Growth and diversity of devices and platforms. By 2020, there will be 30 billion devices.  There will be more new devices introduced in the next few years as there were in the first 20 years of the Internet age.

These devices serve a variety of consumer and business purposes, and, with diversity of vendors, comes a diversity of operating system platforms. This means that organisations need to have visibility and control over these devices.

Yet the challenge is in how to find tools to manage them. For tools that require agents, those vendors already have a have a difficult time keeping with the operating systems let alone the hundreds of operating systems now coming out for Internet of Things (IoT) devices including operational technology (OT). 

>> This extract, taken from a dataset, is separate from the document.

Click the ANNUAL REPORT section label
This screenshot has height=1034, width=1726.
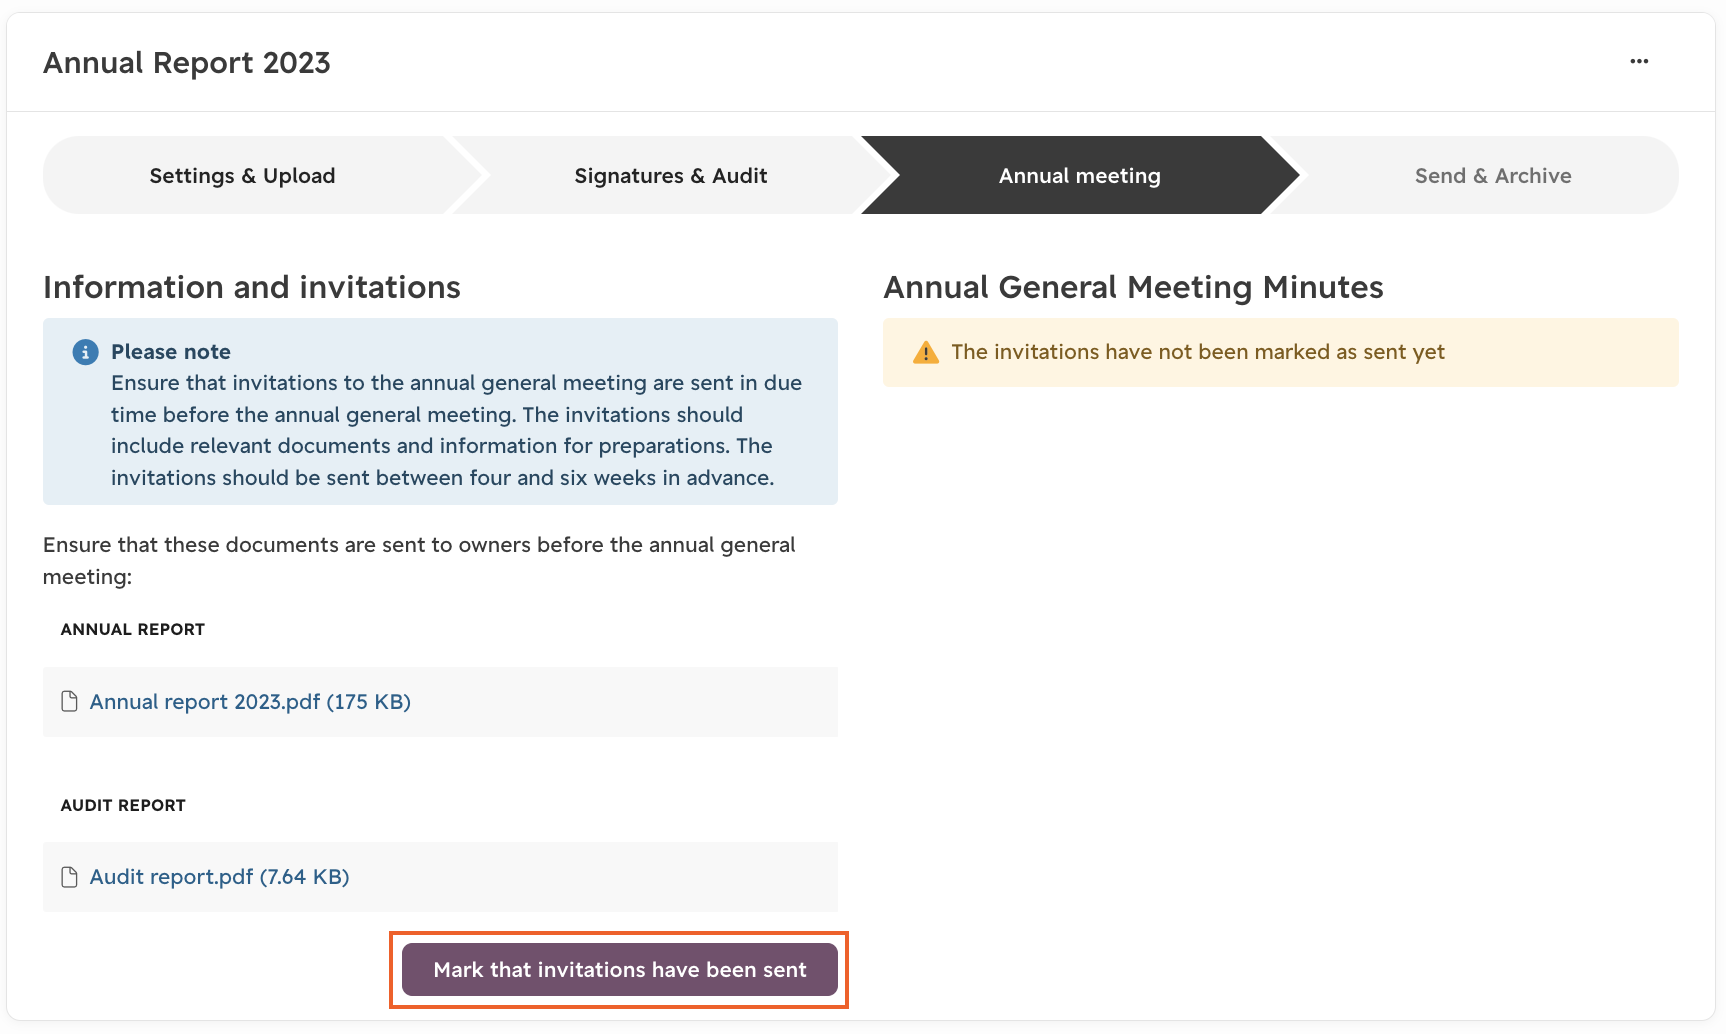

IT is converging with OT to drive innovation and productivity. IT is merging with OT for monitoring and improved business performance. This innovation is happening in supervisory control and data acquisition (SCADA) devices and industrial control systems (ICS) typically found in dams, bridges, oil and gas pipelines, manufacturing assembly lines, and other critical infrastructure.

Given the importance of these devices, they can seldom be taken down for maintenance or patching, and agents are often impossible to install. These networks, once separate, have now merged, leaving themselves open to new cyberthreats. As the industrial IoT revolution is taking place, organisations are realising that they don’t understand what they have connected and the risks they face. 

“Hackers now have the tools to compromise not only sensitive networks, but also critical infrastructure. It’s no longer just about data being stolen, it’s about line of business and knowing what OT an organisation has before a breach can negatively affect its bottom line and impact the company where it really hurts: critical business operations; safety; and revenue,” Redman says.

The rapid adoption of cloud to accelerate business growth. Organisations are expanding their networks into the cloud, running more virtual machines on Amazon and Microsoft, using public cloud resources and software-defined networks to make networks more agile. Organisation will have a hybrid mix of virtual and physical servers, storage, and networking technologies that need managing and securing.   

“Unless organisations adopt stronger best practices and mitigate risk appropriately, in 2018, we will likely continue to see the same types of threats prey on networks. However, the stakes are much higher today as there is more at risk,” Redman concludes.